# YOUR TASK:
Among the entries below, the lines from the one with "This screenshot has height=196, width=261." up to and including the one with "Given: Share bomslugger's" are to be restated exactly, without pictures.
<<<<
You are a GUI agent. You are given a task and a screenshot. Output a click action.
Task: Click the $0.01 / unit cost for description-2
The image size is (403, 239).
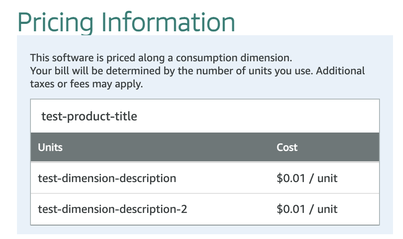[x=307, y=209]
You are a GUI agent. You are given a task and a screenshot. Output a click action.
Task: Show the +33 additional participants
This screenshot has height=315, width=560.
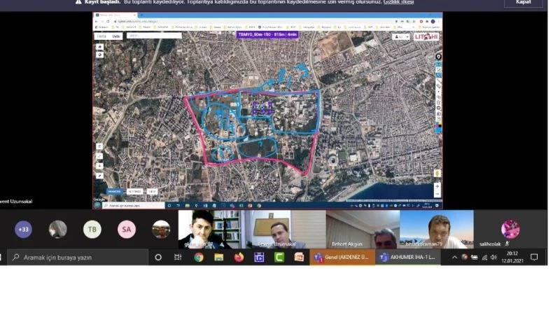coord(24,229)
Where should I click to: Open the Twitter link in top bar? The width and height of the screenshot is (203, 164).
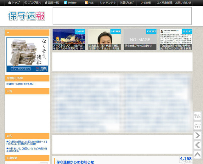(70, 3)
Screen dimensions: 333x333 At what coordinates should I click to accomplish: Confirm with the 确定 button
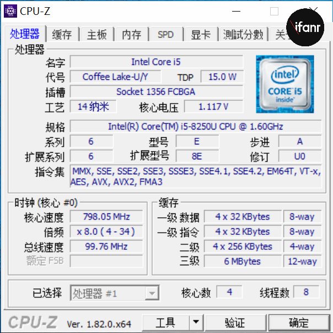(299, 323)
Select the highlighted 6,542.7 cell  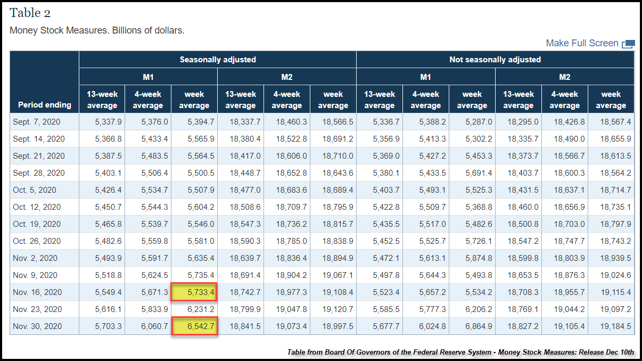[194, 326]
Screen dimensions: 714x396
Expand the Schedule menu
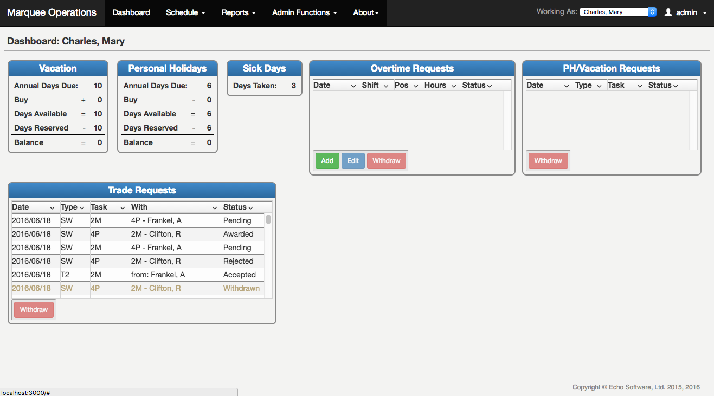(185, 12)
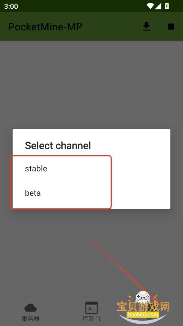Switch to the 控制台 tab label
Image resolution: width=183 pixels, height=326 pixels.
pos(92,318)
>>>>
<<<<
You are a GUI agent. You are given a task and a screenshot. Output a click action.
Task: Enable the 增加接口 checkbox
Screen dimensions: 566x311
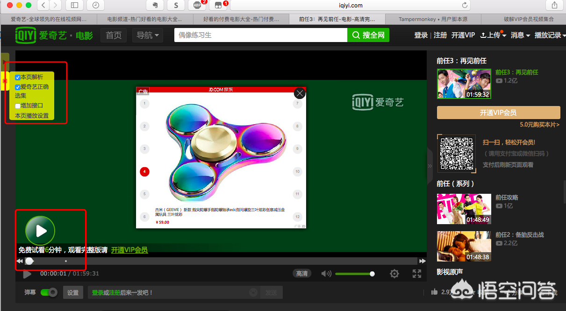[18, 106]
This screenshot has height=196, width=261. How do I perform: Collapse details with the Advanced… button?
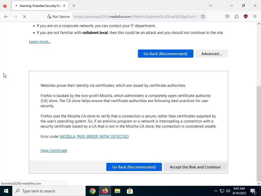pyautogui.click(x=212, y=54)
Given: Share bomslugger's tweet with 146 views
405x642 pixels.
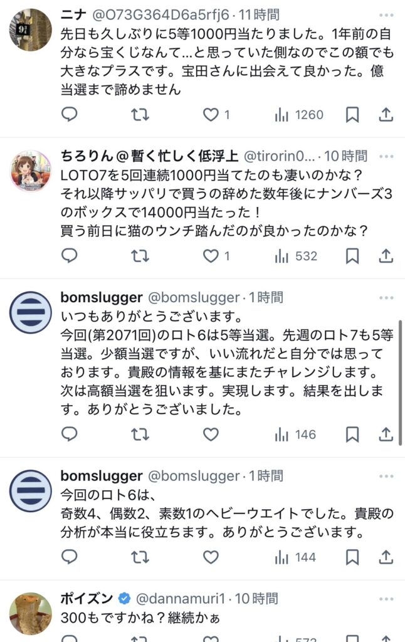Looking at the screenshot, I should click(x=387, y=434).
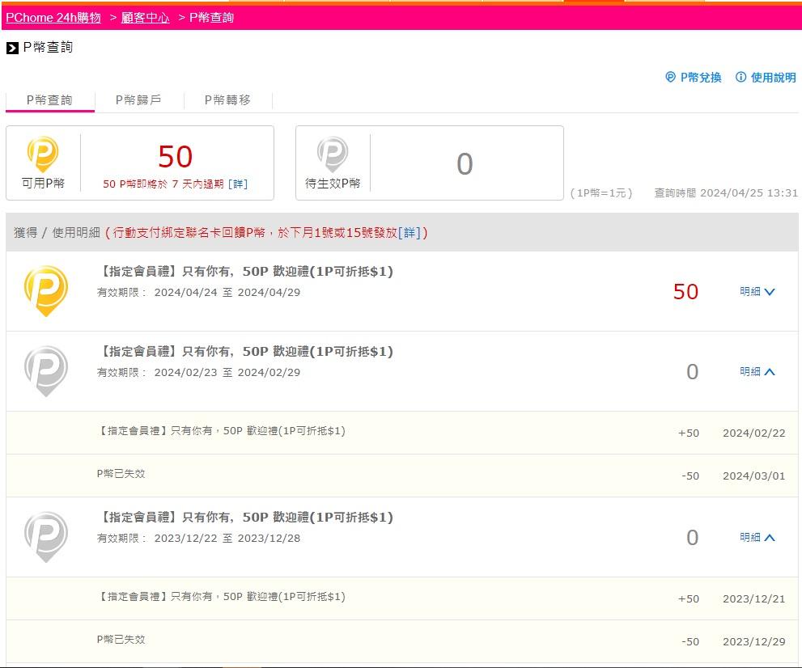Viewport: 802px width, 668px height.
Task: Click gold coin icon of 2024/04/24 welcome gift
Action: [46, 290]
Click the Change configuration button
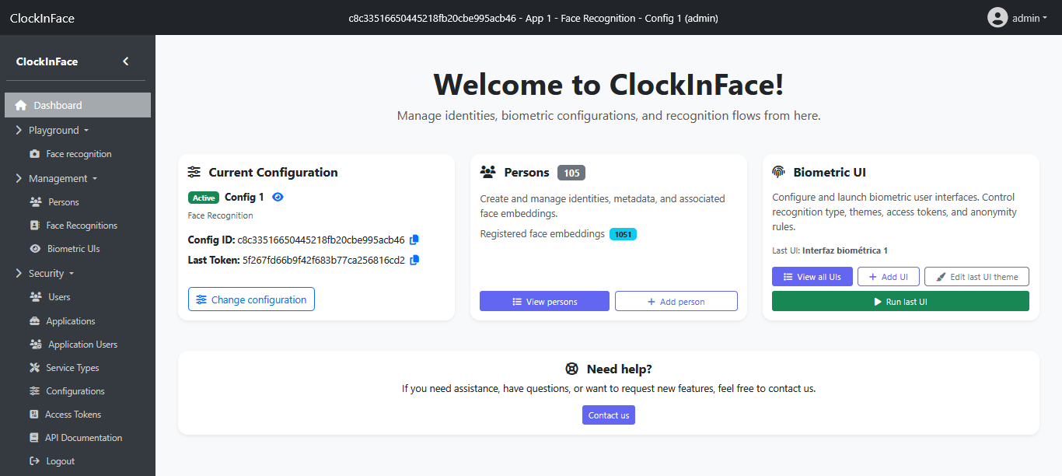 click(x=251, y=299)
>>>>
# EXERCISE RESPONSE:
This screenshot has height=196, width=261. How do I perform: Collapse details with the Advanced… button?
pyautogui.click(x=212, y=54)
Given: Share bomslugger's tweet with 146 views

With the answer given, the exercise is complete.